→ **Input data**
:::

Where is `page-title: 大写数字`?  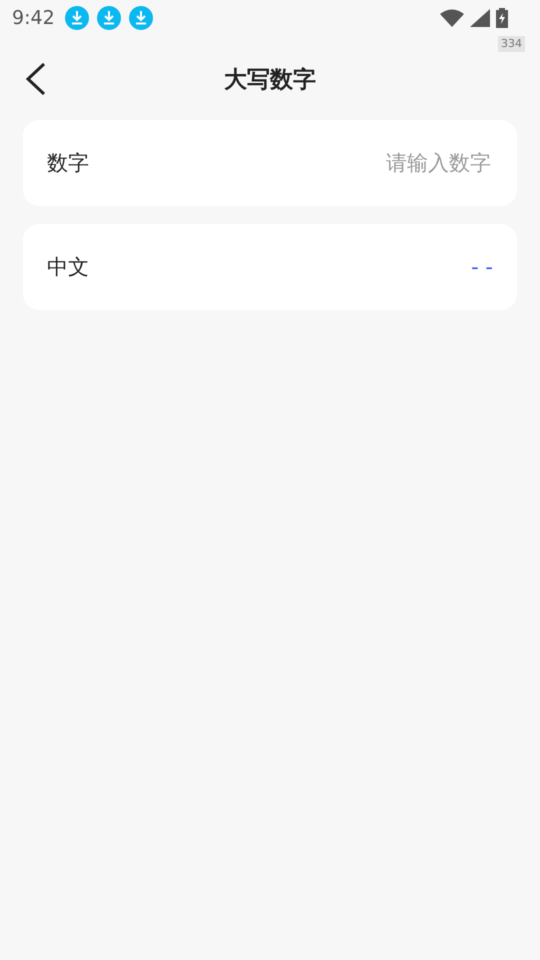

:::

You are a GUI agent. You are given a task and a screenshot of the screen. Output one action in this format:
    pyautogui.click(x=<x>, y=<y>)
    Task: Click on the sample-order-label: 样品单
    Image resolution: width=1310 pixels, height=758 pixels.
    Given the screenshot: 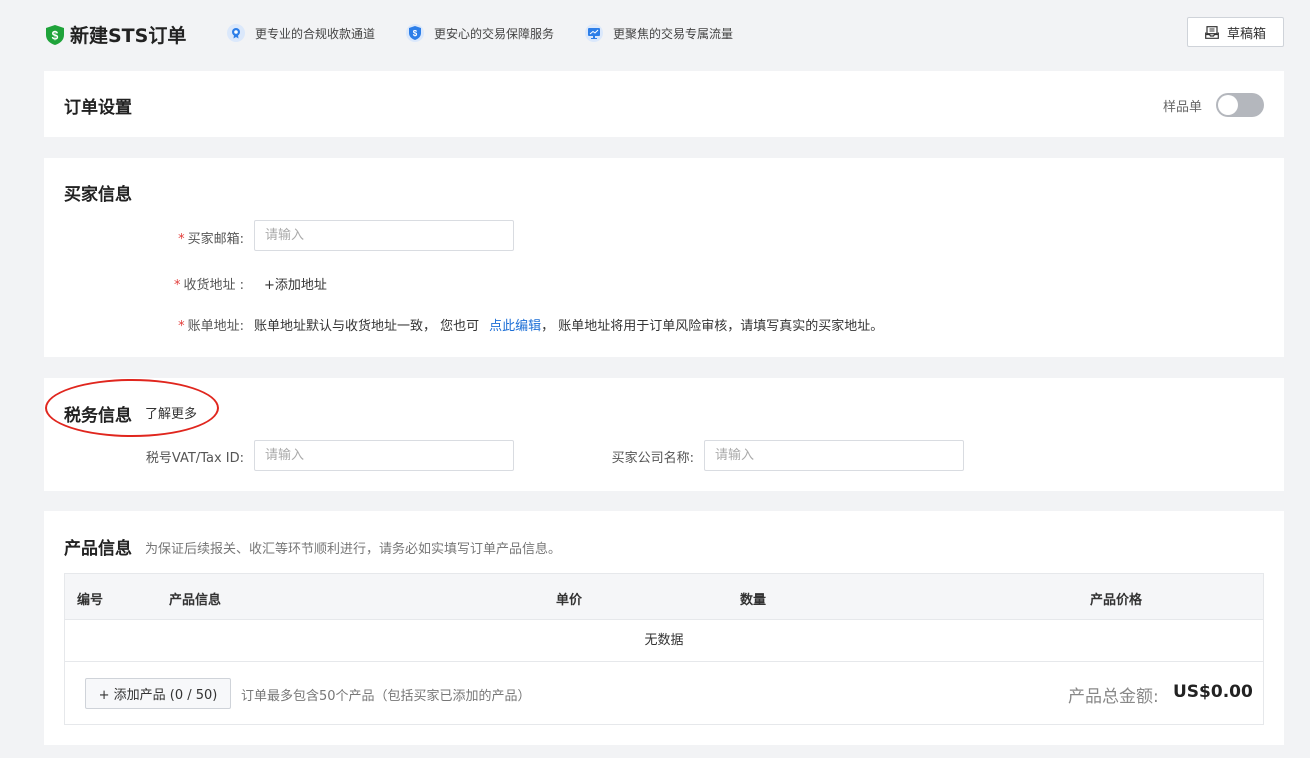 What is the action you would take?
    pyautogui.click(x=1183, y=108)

:::

→ **Task directions**
Return the rows above word for word, starting with the line that contains "You are a GUI" and ending with the line that contains "Image resolution: width=1310", with both of those lines included.

→ **Problem solution**
You are a GUI agent. You are given a task and a screenshot of the screen. Output one action in this format:
    pyautogui.click(x=<x>, y=<y>)
    Task: Click on the sample-order-label: 样品单
    Image resolution: width=1310 pixels, height=758 pixels.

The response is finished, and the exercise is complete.